Cells have self-repairing suspension bridges:
Cells face that kind of challenge every day, but they are well equipped to handle it. When both DNA strands break (the “double-stranded break” crisis, or DSB), a cell can die. Molecular machines fly into action as the strands flail about, threatening genomic catastrophe. The repair crew has an additional problem: unlike the bridge cable, the DNA strand is made up of a sequence of code that needs to match what was there before the DSB. In a process called homologous recombination, the machinery searches for a template to rebuild the broken sequence. Researchers at Uppsala University know that this process is mostly “well described in the literature.”

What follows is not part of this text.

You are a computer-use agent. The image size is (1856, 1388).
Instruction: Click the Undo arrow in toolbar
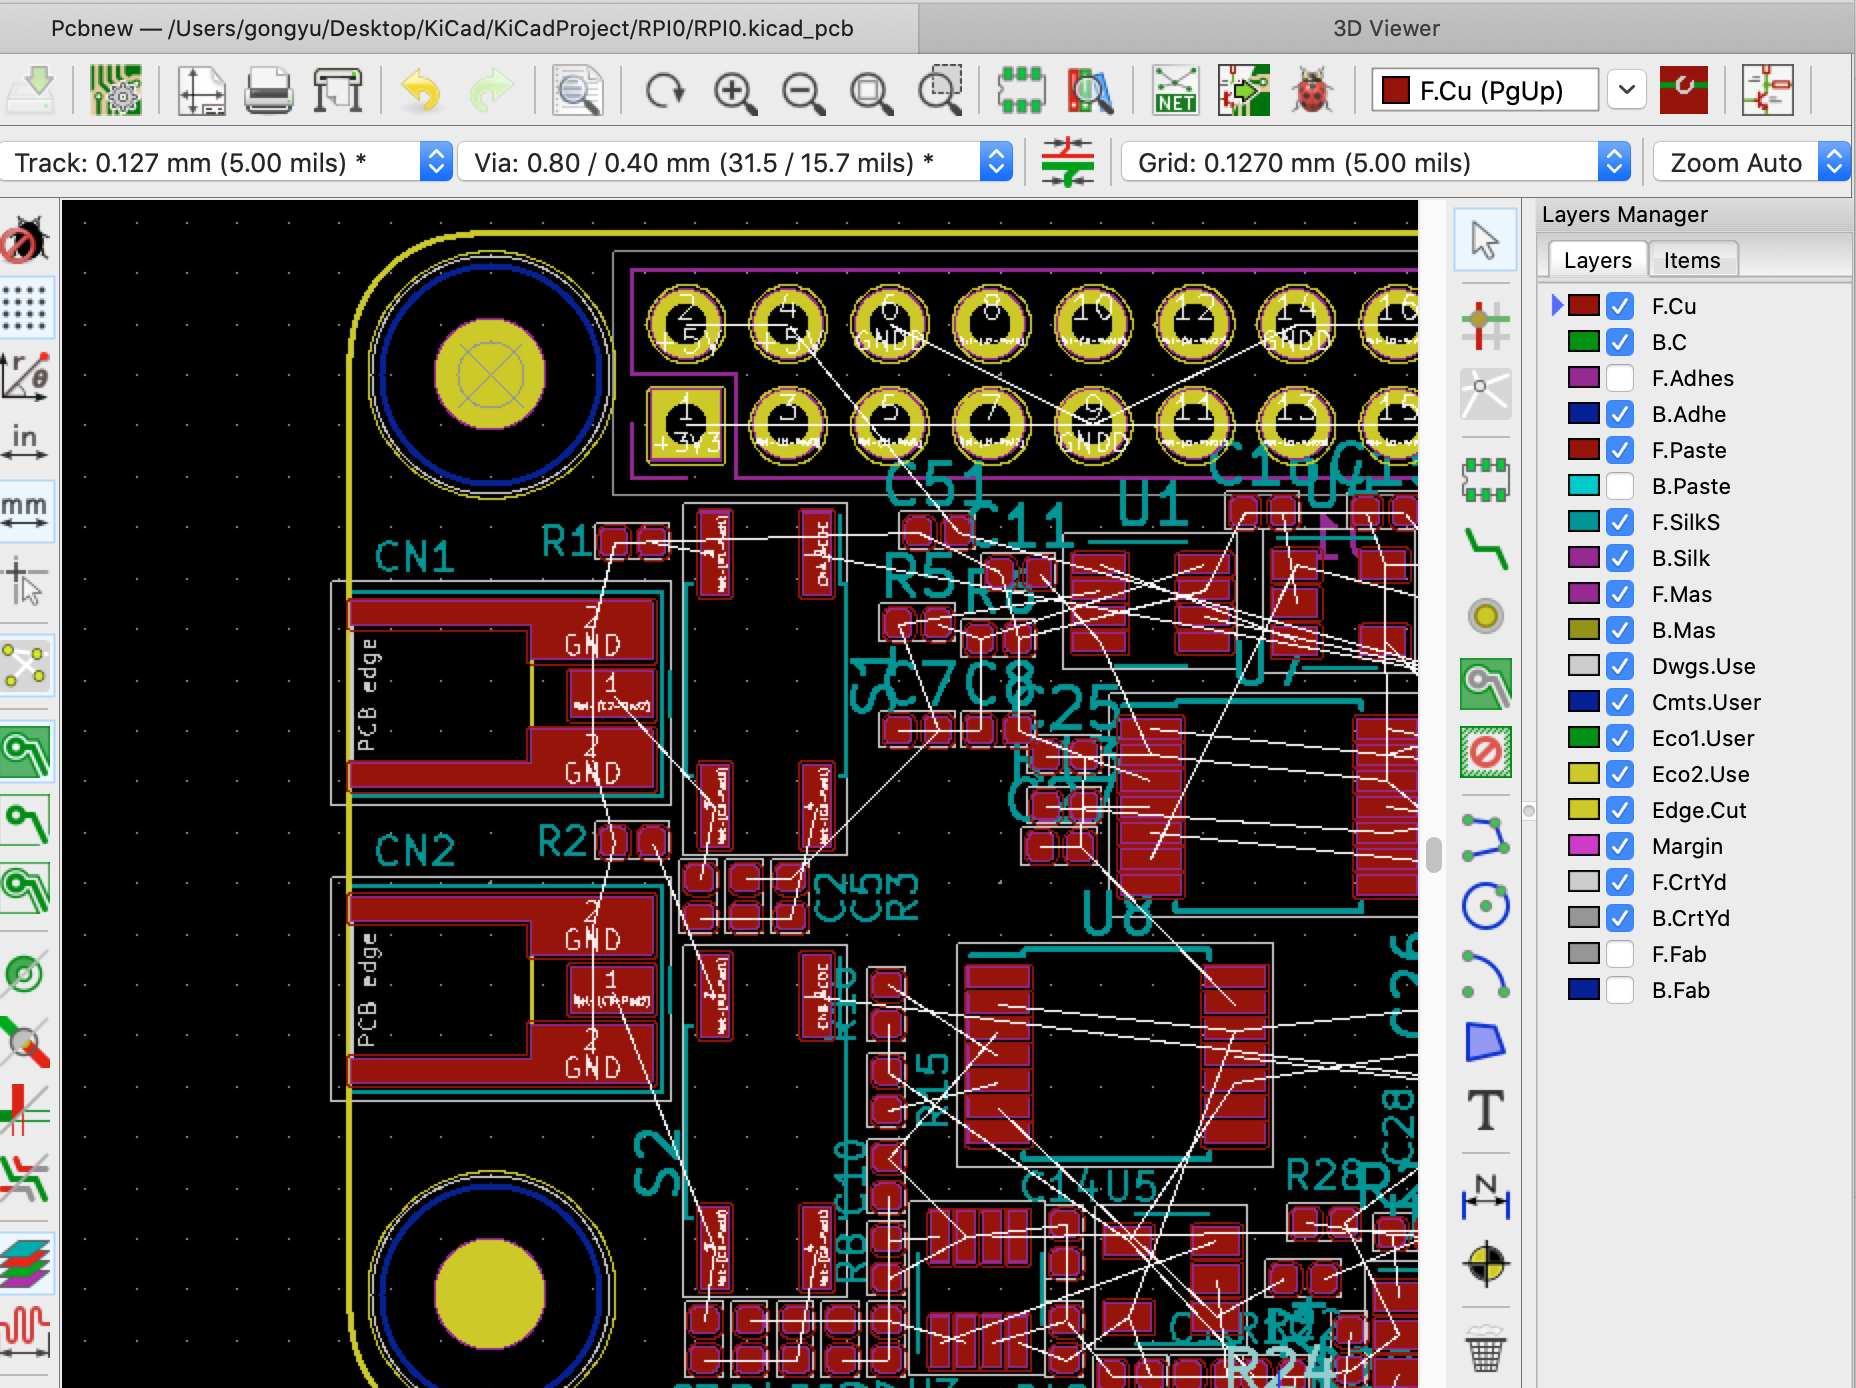click(421, 92)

“However, the description usually disregards the daunting task of finding the matching template among all the other genome sequences. The chromosome is a complex structure with several million base pairs of genetic code and it is quite clear that simple diffusion in 3D would not be sufficiently fast by a long shot. But then, how is it done? This has been the mystery of homologous recombination for 50 years. From previous studies, it is clear that the molecule RecA is involved and important in the search process, but, up until now, this has been the limit of our understanding of this process. [Emphasis added.]“
Even a simple bacterium knows a trick to make the search easier. It reduces the search from a 3D problem to a 2D problem. With that shortcut, the cell reduces the time to repair down to 15 minutes on average. The Uppsala group, using CRISPR and fluorescent tags, watched the RecA proteins in real time. They published their findings in Nature.
Evolution News, “Tricks of the Cell Trade” at Evolution News and Science Today (September 27, 2021)
After a while, you know it all didn’t “just happen” and the Voice of Science isn;t helping much by claiming that that must beso.